What did Garry Tan mean by building a Foxconn factory for his AI agents?

Garry Tan, president of Y Combinator, used the image of a Foxconn factory to describe the 540,000 lines of code he wrote around an AI model: validators, retry loops, and tests policing a worker that already does the job well. His point is that he built a cage of control over an intelligence that never needed it.

Why is capability no longer equal to lines of code in AI software development?

Because the economics inverted. For decades the AI model was expensive and code was cheap, so you wrote a lot of code to ration and police the model. Today the model is cheap and capable, so you write the minimum code and instruct it in plain language. More lines no longer mean more capability, they often mean more cage.

What is a skillpack and how is it different from vibe coding?

A skillpack, in the sense Garry Tan uses, is a reusable unit of capability: markdown instructions plus the minimal code it needs, with unit and integration tests. The difference from vibe coding is exactly that: vibe coding is a feeling with no coverage, while a skillpack has tests that let it change without breaking.

How does IQ Source help decide what control code is unnecessary around an AI agent?

AI Maestro from IQ Source maps the real processes and separates the load-bearing rail from the cage that only provides a feeling of control, and Tech Partner is the role that keeps that decision in production. The goal is that you don't end up maintaining a surveillance factory around an AI worker that already did the job.

www.iqsource.ai

You built a Foxconn factory to babysit your AI

Ricardo Argüello

You built a Foxconn factory to babysit your AI

Ricardo Argüello — June 9, 2026

Ricardo Argüello

CEO & Founder

June 9, 2026 Software Development 7 min read

Garry Tan, the president of Y Combinator, admitted something this week that almost nobody with his profile says out loud.

In January he got back into coding and built a Rails app. More than 540,000 lines, plus the tests to police them. He was proud of it. And he wrote that he shouldn’t have been.

The image he used to describe what he’d built is the one that stayed with me all week: he built a Foxconn factory for an AI worker. Guardrails, retry loops, validators, a cage of control bolted on top of an intelligence that could already do the job, and a thousand things nobody asked for.

I’m telling you this because I recognize that engineer. I recognize him because I was that engineer, across five different eras. And the thesis here is uncomfortable: for decades, more code meant more capability. That equation just inverted, and most of us are still building as if it didn’t.

For 36 years, more code was more power

I have been in computing since 1990, since I was fifteen years old in front of a Commodore 64 with 64KB of memory that had to be defended byte by byte. And if there’s one thing every jump in the industry taught me, it was a rule that never failed: capability is measured in code. More lines, more functionality, more power. The engineer who wrote more, did more.

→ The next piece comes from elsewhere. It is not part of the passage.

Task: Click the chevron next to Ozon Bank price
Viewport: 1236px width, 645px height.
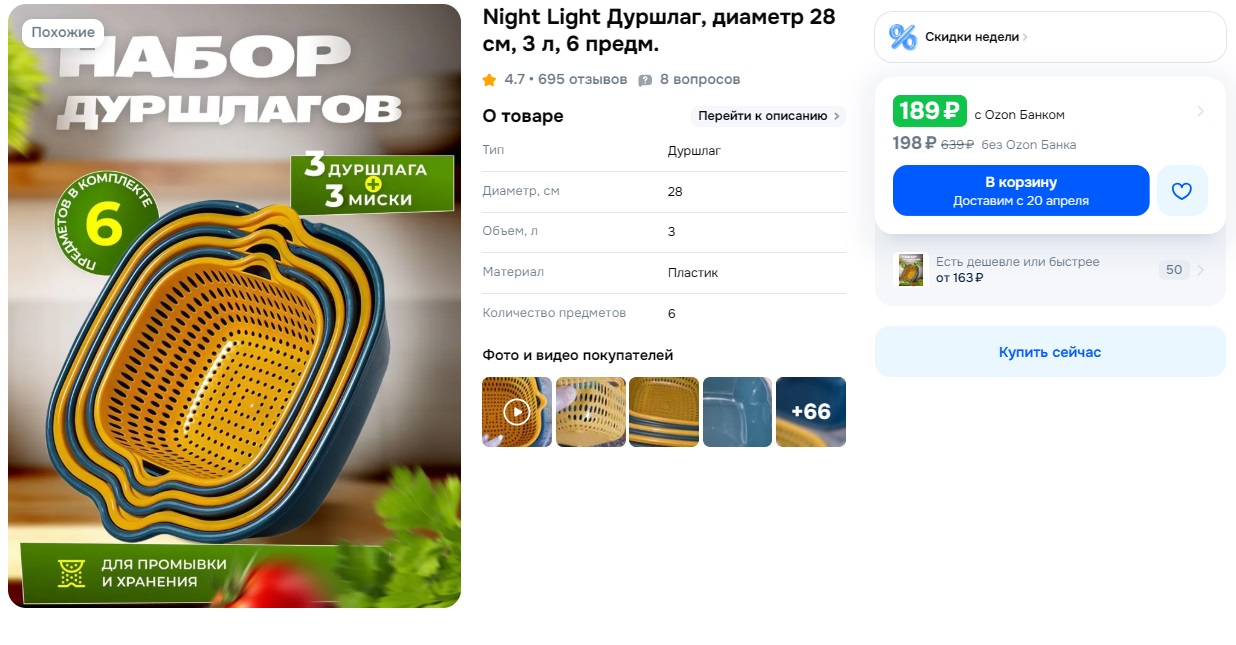Action: (x=1200, y=111)
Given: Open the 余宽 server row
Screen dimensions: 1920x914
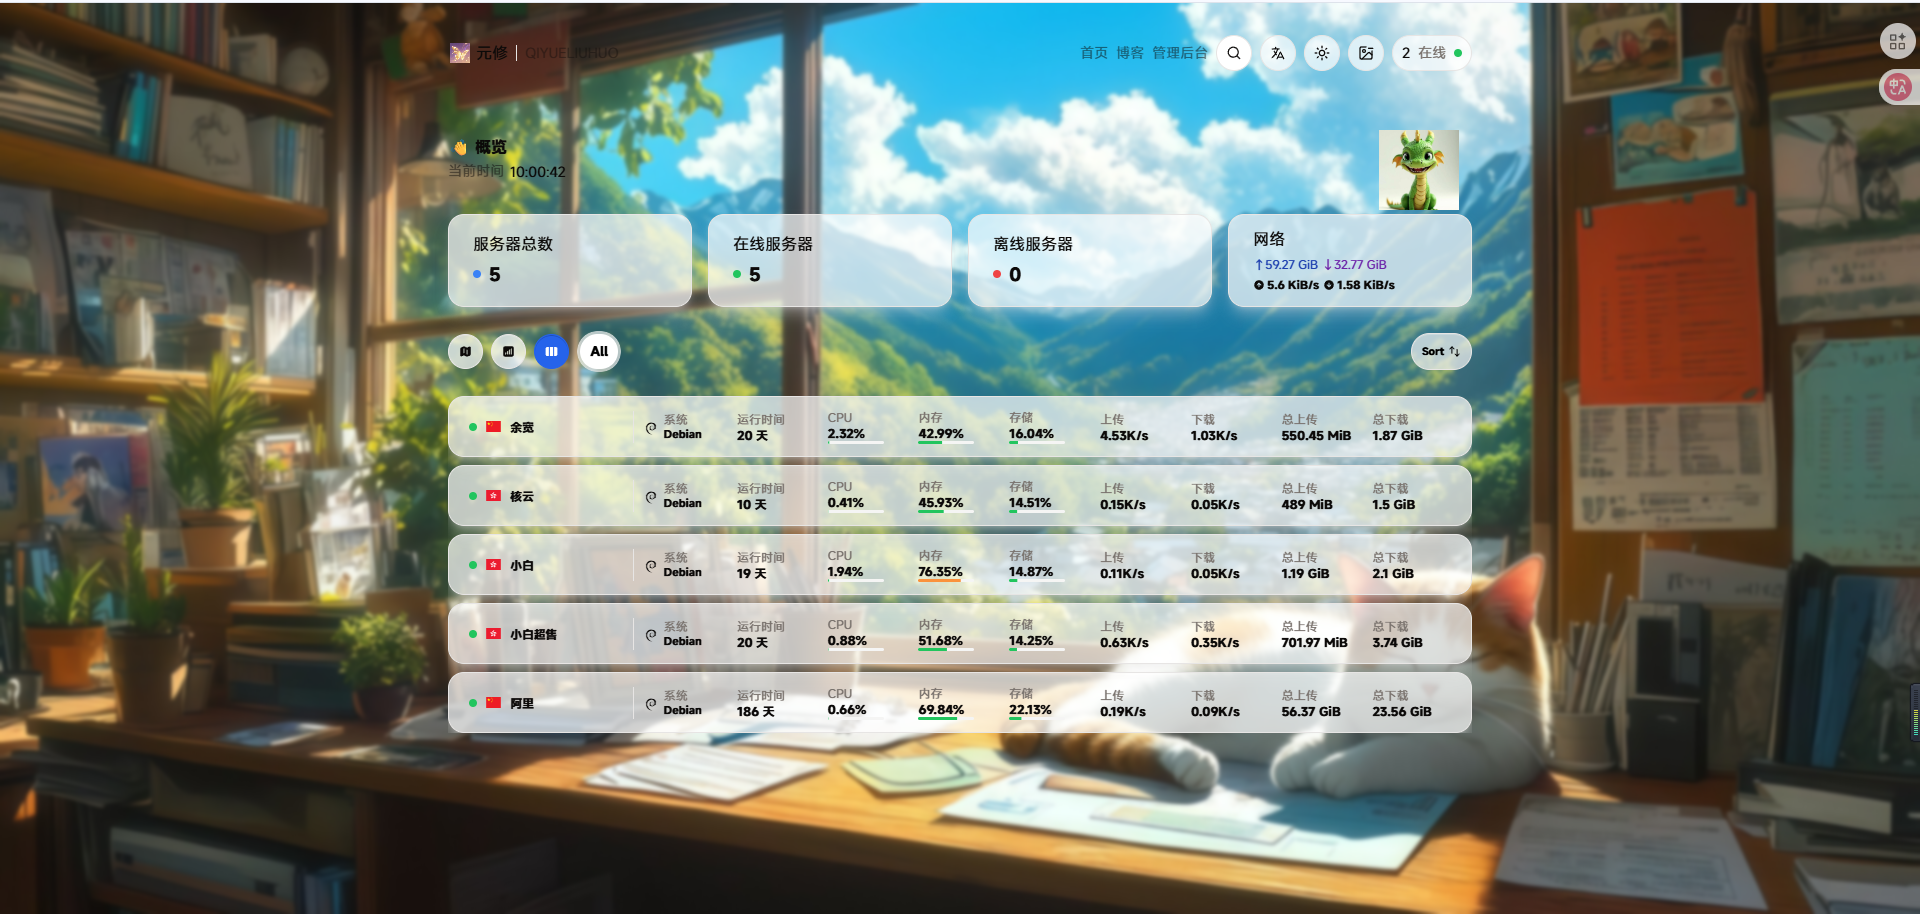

That rule was correct for a long time. When memory was expensive, you wrote tight code to fit. When compute was expensive, you wrote code to ration it. When services were expensive to call, you wrapped each call in layers of software to protect it. The instinct was always the same: the valuable resource is on the other side, so build around it to guard it.

Tan describes himself as a 2013 engineer dropped into 2026, building the only way he knew. It’s a good description, but it’s missing half. He isn’t a 2013 engineer. He’s the instinct of an entire career, mine included, that says capability and lines of code are the same thing. That instinct was true for 36 years. What happened is that it stopped being true, and the body hasn’t caught up.

What a Foxconn factory of code looks like

Tan did the math on his own app, and it’s worth looking at. Of his 540,000 lines, about 262,000 were application code. The other 276,000 were tests built to police those 262,000. The audit committee was bigger than the company it was auditing.

What did those 276,000 lines do? Sanitizers checking inputs the model already handled. Validators checking outputs the model already caught. Retry loops wrapping calls the model recovers from on its own. Tan puts it in a sentence you feel in your stomach: every one of those lines is a bet that the worker will fail. And he made that bet hundreds of thousands of times, against a worker that delivered.

This is the new part, and it’s what almost nobody is seeing. The waste of 2026 isn’t writing too little code. It’s writing defensive code around a model that doesn’t need it, and calling it engineering rigor. Walk through your own codebase and count the lines that exist only because you didn’t trust the model. You’ll find more than you expect.

And it isn’t just code. It’s the dashboards nobody opens on the second Monday, the 33 scheduled jobs that are 33 alarms for a worker who already shows up on time, the approval processes that duplicate a review the model already does. All of that infrastructure feels like control. Most of the time it’s a cage.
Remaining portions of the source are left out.